Text-search technology is finally coming of age. Stand-alone search "solutions" can still be ludicrously bad: Monsanto's top 10 hits for "fertilizer" lead to boilerplate legal disclaimers, The Boeing Co.'s top 10 hits for "jet fighter" feature discontinued aircraft, and Toyota's top 10 hits for "Camry" are in Chinese. But when text search is integrated into a broader application framework, the story is much happier. Search is a clear success in several specific niches, such as online retailing or regulation-driven document management. And as the means improve of integrating text with other kinds of data, a much broader range of text-aware applications is becoming practical as well.

Some of the more intriguing opportunities include:

Upgrading your Web presence: Surely you already have a search capability on your Web site. But it could probably be a lot better.

Upgrading your online documentation: If you provide a lot of technical information online, it's probably hard to navigate. Helping customers find what they need more easily can save both them and you a lot of money. Effective text search is crucial in this effort.

Navigating applications more easily: Large e-commerce sites are often best navigated via text queries such as "John Grisham" or "red turtleneck sweaters." The same may be true for back-office systems such as merchandising or purchasing.

Helping your people find one another: Suppose an employee searches for information on a subject and finds vaguely relevant information written by a colleague. There's a good chance that talking with this person will help your employee find out what he needs to know. Not only is such expertise-finding invaluable in global engineering and consulting organizations, but it also can be helpful in figuring out how to approach particularly tricky or important sales challenges.

Digging into text mining: You probably have a wealth of text and even voice records pertaining to customer contacts -- service call reports, call center reports, sales call reports, customer letters and e-mails, even recorded phone calls or chat sessions. Analyzing these could turn up crucial information about customer segmentation or about product strengths, weaknesses and flaws. It's a gamble, because you don't know how much you'll really find -- but just like the original form of data mining, it's a gamble worth taking.

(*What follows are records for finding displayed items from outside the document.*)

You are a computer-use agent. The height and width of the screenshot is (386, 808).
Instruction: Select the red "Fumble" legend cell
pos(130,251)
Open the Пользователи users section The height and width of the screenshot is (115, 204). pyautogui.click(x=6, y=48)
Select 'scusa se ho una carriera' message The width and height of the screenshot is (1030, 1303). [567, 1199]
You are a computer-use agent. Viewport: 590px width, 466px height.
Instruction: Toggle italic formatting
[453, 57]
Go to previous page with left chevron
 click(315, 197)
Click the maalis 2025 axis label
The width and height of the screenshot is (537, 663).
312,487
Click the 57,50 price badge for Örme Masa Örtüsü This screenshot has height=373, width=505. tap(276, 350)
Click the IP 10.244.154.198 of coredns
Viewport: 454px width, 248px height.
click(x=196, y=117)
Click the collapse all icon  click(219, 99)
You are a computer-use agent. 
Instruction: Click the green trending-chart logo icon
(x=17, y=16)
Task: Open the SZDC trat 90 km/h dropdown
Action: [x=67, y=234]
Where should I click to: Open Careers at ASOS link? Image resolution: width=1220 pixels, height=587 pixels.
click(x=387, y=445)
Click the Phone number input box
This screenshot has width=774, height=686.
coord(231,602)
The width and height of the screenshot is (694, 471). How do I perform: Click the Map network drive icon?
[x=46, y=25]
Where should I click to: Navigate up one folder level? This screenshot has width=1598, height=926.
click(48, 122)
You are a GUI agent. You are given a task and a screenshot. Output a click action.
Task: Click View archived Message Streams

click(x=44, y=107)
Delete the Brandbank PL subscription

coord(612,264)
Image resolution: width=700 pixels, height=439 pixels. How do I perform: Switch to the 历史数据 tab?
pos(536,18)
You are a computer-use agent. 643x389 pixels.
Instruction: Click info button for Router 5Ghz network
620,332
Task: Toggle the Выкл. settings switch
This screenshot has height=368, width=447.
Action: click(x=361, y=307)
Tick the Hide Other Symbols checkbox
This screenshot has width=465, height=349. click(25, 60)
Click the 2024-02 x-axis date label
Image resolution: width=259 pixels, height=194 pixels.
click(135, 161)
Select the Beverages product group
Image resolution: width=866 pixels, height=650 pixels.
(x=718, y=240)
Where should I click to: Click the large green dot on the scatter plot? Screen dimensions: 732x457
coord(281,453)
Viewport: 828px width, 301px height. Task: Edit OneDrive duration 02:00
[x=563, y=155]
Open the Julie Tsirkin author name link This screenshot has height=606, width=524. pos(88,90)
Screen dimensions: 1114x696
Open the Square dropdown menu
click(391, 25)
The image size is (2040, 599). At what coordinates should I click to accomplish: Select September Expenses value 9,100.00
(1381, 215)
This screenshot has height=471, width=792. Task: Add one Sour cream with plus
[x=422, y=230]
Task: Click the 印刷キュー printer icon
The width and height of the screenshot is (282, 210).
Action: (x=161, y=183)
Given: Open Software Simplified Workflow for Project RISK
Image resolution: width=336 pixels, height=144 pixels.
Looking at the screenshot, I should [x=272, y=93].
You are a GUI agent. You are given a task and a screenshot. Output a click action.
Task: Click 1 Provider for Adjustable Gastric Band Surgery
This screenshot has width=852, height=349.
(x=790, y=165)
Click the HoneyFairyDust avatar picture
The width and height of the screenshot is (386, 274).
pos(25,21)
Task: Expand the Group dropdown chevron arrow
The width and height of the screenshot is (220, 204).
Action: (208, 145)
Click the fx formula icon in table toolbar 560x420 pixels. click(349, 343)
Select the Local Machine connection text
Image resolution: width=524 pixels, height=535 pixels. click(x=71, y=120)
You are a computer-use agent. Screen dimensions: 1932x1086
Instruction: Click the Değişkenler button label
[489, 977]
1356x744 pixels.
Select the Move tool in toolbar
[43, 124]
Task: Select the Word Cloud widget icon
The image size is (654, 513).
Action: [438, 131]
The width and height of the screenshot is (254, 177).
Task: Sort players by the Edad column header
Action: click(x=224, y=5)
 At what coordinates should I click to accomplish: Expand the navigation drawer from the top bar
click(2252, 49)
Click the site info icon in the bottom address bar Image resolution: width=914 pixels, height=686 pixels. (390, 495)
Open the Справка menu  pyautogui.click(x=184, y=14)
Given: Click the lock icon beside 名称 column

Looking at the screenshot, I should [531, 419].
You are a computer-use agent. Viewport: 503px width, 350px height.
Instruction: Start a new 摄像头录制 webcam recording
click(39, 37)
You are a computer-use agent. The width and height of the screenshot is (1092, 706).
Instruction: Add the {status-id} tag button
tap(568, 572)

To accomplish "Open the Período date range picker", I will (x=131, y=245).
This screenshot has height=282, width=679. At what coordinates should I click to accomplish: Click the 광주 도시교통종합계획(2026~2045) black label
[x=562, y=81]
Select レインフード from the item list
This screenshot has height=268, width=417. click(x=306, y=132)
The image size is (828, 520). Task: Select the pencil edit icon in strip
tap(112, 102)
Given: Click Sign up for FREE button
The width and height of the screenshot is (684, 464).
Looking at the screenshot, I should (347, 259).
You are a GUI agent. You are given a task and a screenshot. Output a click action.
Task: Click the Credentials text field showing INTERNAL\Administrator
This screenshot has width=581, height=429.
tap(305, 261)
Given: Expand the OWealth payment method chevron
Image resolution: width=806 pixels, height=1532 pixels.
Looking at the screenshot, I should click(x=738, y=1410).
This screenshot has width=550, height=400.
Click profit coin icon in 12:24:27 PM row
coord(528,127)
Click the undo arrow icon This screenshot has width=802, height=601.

All of these application scenarios depend on text being related to other kinds of data. In unaugmented text search, documents are searched for words and phrases, which are then used to assess the subject of a document. However, linguistic techniques alone aren't enough to produce satisfactory results. This is why pre-Google search engines all failed; until Google Inc. came up with an effective way to use extra, nonlinguistic information, the Web search relevancy problem simply couldn't be solved.

Google's solution -- looking at a page's "link popularity" -- isn't applicable to most corporate search environments. However, enterprises have access to plenty of other extratextual information. Documents can be tagged by date, author, subject and, above all, intended audience and purpose. Customer communications can be associated with tremendous amounts of customer and product data. Most of this information is best stored and communicated via SQL, Lightweight Directory Access Protocol (LDAP) or XML.

The key point of integration between text and these other kinds of data is a full-featured database management system. IBM Corp. and Oracle Corp. both support "WHERE CONTAINS" syntax, letting text searches and normal relational queries be joined in a single SQL statement. And since SQL systems these days can also talk XML and LDAP, those integrations are provided as well. Text-specific features are still missing from application development tools, but that's not crucial. Since relational database management systems stuff an entire document into a binary large object field, generic SQL building technology is usually all a programmer needs.

What's trickier is integrated administration of text and tabular data. Text search relies on specialized text indices, which are huge, sparse and generally a lot like bit maps. Integrating text (or bit map) indices into relational databases is far from trivial.

Fortunately, however, Oracle and IBM are pretty far along in text/relational integration, with Oracle being somewhat ahead of IBM. Microsoft Corp., which has long lagged behind, pledges to narrow the gap soon.

So should you incorporate text search in the applications you build or buy? For most enterprises, the answer is yes. Text data is obviously pervasive and important. The cost of integrating text with other data types is manageable. Text-search boxes are a major form of user interface. If you don't have a text strategy, you're probably not getting the most out of your IT opportunity.